This round-up highlights the two most talked about recent topics in the Sudanese blogosphere.
Let's get started with the release of the Sudanese al-Jazeera journalist Sami al-Hajj from Guantanamo Bay where he was held for six years without trial.
Eman was evidently happy:
إنتو حاسيـــن بالأنا حاسة بيهه؟؟
هل إنتو مبسوطيــــن زيي كدة؟؟؟
She asks “can you feel what I'm feeling?? Are you as happy as I am??”
Drima had this to say about the matter:
I’ve held a very simple position on this matter. Give the man a fair trial, and if he’s found guilty, lock him up behind bars for as long as possible. If he is found innocent, release him as soon as possible. That’s it. Full stop. Is that too much to ask?
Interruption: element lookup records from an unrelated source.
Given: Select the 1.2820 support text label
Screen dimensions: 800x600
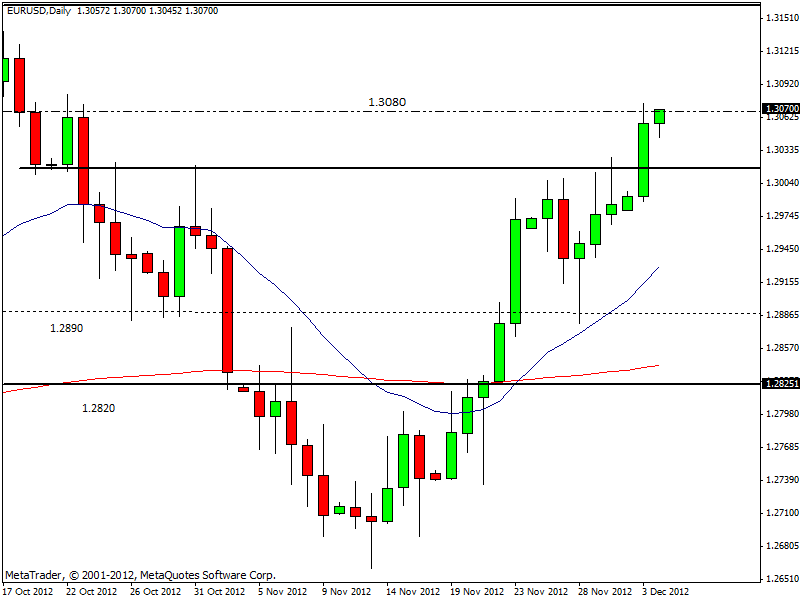Looking at the screenshot, I should (100, 408).
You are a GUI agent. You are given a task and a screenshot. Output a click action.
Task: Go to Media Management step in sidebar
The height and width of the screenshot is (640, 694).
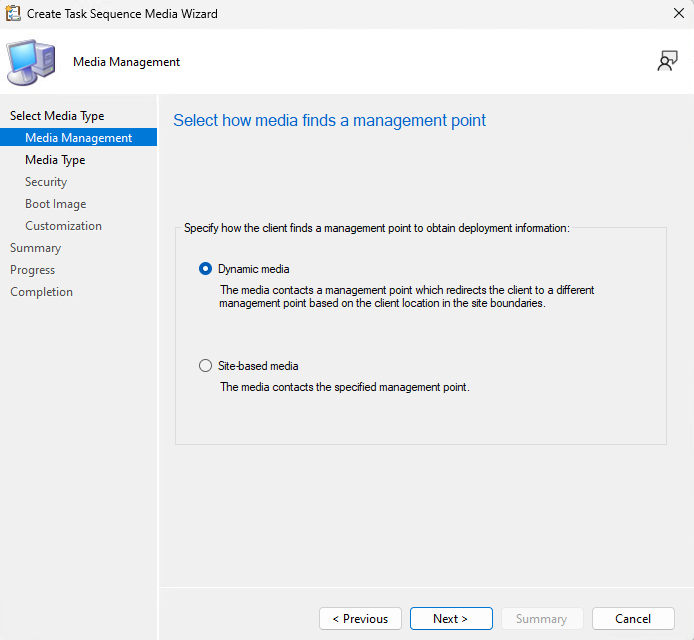coord(78,138)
Amjad blogged about Sami's release but then removed his post for a vague reason stated below:
I just want to point out that the post of Sami Al-Hajj's interview which I posted 2 nights ago is now removed. The post took another path other than the one it was opened for, and hence I thought it would be best to close it to avoid that path it was not opened for.
We believe that Sami Al-Hajj was released on humanitarian basis and we should all just hope that the entire world lives in peace regardless of race, religion or politics.
Daana, just like Eman, was also happy after hearing the news of the release:
Sami al Hajj is free….after 6 years in Guantanamo Bay
I haven't been this happy in a while
And now, let's move on to the news about the attacks on Khartoum, Sudan's capital. Drima blogged a thorough coverage of what happened:
The Darfurian rebel group Justice and Equality Movement mounted a bold attack on Khartoum less than two days ago but was stopped at the outskirts of the city by the Sudanese Armed Forces. It was a big battle involving helicopters and significant aerial bombardment.
… There are very mixed and heated Sudanese sentiments over this daring move with some (mainly the Southern Sudanese and some Darfurians) staunchly supporting it and others against it.
As for me, I strongly condemn the attack. The United States and the UN have condemned it too. I’m glad they’ve made it clear they won’t accept this kind of behavior. It undermines all efforts aimed at implementing the Comprehensive Peace Agreement and finding a political solution for Darfur.
Andrew Heavens, a freelance writer based in Khartoum made a nice list of the possible reasons behind the attack:
- A bloody PR move to get JEM some headlines
- Retribution – to bring some of Darfur's suffering to Khartoum
- Humiliation of Khartoum and exposure of holes in its security system
- Chad-backed revenge for the two Khartoum-backed rebel raids on N'Djamena
- The move of a mad, power-hungry warlord
- A move to break the stalemate in the Darfur peace process AKA Operation Longarm
- Distraction while JEM prepares for an offensive on El Geneina
- A genuine coup attempt
- The first stages of a coup attempt to test for support among army and opposition
- Creating chaos in the capital leading to the breakdown of the state
The rebels are in the capital. Yes, innocent civilians are going to die and destroying the capital is not going to help the crises in Darfur in anyway, but it was going to happen…sooner or later.
What to do?
We need a transitional government right now, Bashir needs to STEP DOWN!
Hand over the power to a transitional government for the next year, until the 2009 elections.
If the government doesn't take this seriously and implement the darfur peace agreement, the whole country is going to collapse.
If the concerned international community cares about Sudan, they should pressure the government to step down.
She also posted the following pictures of the aftermath of the attack:
Meanwhile, JohnAkec published a long post about peace in South Sudan.